Find $\lim_{n \to \infty } a_n$

Question

\begin{cases} a_1=\sqrt 3 \\ a_2 = \sqrt {3\sqrt 3}\\ a_n = \sqrt {3a_{n-1}} \quad \text{for } n\in\mathbb Z^+\end{cases}

This sequence is bounded above by $3$ and is monotone increasing, so by monotone bounded sequence theorem, the sequence converges.

But, the question asks to find $\lim_\limits{n \to \infty } a_n$. I guess the limit is $3$, but don't know how to prove it.
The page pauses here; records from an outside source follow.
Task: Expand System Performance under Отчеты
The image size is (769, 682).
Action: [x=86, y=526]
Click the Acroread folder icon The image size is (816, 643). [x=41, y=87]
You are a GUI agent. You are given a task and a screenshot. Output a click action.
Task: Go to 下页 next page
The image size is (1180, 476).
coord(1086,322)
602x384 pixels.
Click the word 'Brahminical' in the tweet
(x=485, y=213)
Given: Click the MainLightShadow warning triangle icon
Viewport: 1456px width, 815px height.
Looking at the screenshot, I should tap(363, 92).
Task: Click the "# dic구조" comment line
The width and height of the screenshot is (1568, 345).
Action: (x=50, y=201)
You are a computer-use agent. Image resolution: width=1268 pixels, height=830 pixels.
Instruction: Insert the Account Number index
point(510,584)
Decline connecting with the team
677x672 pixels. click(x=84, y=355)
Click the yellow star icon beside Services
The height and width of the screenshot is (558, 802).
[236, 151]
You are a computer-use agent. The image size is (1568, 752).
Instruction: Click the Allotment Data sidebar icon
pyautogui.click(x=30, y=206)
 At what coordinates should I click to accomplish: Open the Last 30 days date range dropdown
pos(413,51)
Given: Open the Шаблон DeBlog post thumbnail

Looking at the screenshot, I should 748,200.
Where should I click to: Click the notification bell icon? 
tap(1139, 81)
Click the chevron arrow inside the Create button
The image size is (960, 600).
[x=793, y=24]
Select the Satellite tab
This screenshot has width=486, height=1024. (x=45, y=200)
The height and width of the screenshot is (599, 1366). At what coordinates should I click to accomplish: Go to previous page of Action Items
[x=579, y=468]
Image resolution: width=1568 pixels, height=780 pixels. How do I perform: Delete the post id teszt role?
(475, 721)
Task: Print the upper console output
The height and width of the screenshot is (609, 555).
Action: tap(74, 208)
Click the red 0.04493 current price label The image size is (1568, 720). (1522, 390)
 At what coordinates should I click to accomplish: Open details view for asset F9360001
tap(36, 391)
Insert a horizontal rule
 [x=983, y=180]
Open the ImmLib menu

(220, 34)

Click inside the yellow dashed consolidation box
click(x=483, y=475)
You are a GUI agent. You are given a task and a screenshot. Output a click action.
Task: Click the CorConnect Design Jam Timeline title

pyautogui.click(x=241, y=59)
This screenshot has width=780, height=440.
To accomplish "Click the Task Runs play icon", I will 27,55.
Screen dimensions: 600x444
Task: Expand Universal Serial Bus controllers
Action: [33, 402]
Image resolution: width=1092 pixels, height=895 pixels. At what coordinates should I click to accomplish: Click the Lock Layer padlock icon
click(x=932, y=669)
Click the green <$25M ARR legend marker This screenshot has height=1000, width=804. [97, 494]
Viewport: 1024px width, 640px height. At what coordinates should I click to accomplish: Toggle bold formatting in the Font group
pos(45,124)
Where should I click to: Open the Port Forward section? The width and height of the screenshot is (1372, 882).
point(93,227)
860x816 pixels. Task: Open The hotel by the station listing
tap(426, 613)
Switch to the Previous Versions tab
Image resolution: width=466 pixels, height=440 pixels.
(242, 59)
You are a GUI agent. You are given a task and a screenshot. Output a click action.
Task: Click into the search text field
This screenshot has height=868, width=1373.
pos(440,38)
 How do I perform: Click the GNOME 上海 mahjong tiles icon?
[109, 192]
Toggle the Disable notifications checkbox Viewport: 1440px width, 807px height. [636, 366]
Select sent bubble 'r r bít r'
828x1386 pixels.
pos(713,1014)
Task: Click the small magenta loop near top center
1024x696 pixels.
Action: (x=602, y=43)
Could you give some hint? Thank you in advance.

Answer 1

$$a_n=3^{1/2+1/4+\cdots+1/2^n}$$

Now $S(n)=\dfrac12+\dfrac14+\cdots+\dfrac1{2^n}=\dfrac12\left(\dfrac{1-\left(\dfrac12\right)^n}{1-\dfrac12}\right)$

$\lim_{n\to\infty}S(n)=\dfrac12\left(\dfrac{1-0}{1-\dfrac12}\right)=1$

Answer 2

Hint

If $\ell$ is the limit, then $$\ell=\sqrt{3\ell}.$$

Answer 3

Suppose $a_n\to l$ for $n\to \infty$. Then also $a_{n+1}\to l$ because $n+1\sim n$ as $n\to\infty$. So $$\lim a_n=\lim a_{n+1}=\lim3\sqrt{a_n}\implies l=3\sqrt{l}$$

Answer 4

Suppose that $a$ is the limit. Then:

$$a = \sqrt{3\sqrt{3\sqrt{3\sqrt{\ldots}}}}.$$

You can write that:

$$a = \sqrt{3a}.$$

This means that:

$$a = \sqrt{3}\sqrt{a} \Rightarrow \sqrt{a} = \sqrt{3} \Rightarrow a = 3.$$

Anyway, we don't know if this sequence will converge to the limit $a$.

To this aim, notice that:

$$\frac{\partial a_{n}}{\partial a_{n-1}} = \frac{1}{2}\sqrt{\frac{3}{a_{n-1}}}.$$

For $a_{n-1} = a = 3$, we get that the value of this derivative is $\frac{1}{2}$ which is in modulus less than $1$. Then, the sequence converge to $a= 3$.

Answer 5

Set $b_n := \ln a_n$:

• $b_1 = \frac{1}{2}\ln 3$
• $b_{n} = \frac{1}{2}\ln{(3a_{n-1})} = \frac{1}{2}\ln 3 + \frac{1}{2}\ln a_{n-1} = \frac{1}{2}\ln 3 + \frac{1}{2}b_{n-1}$
• $\Rightarrow b_n = \left(\frac{1}{2}+\cdots + \frac{1}{2^n} \right)\ln 3= \left(1- \frac{1}{2^n} \right)\ln 3 \stackrel{n \rightarrow \infty}{\rightarrow}\ln 3$
• $a_n = e^{b_n} \stackrel{n \rightarrow \infty}{\rightarrow} e^{\ln 3} = 3$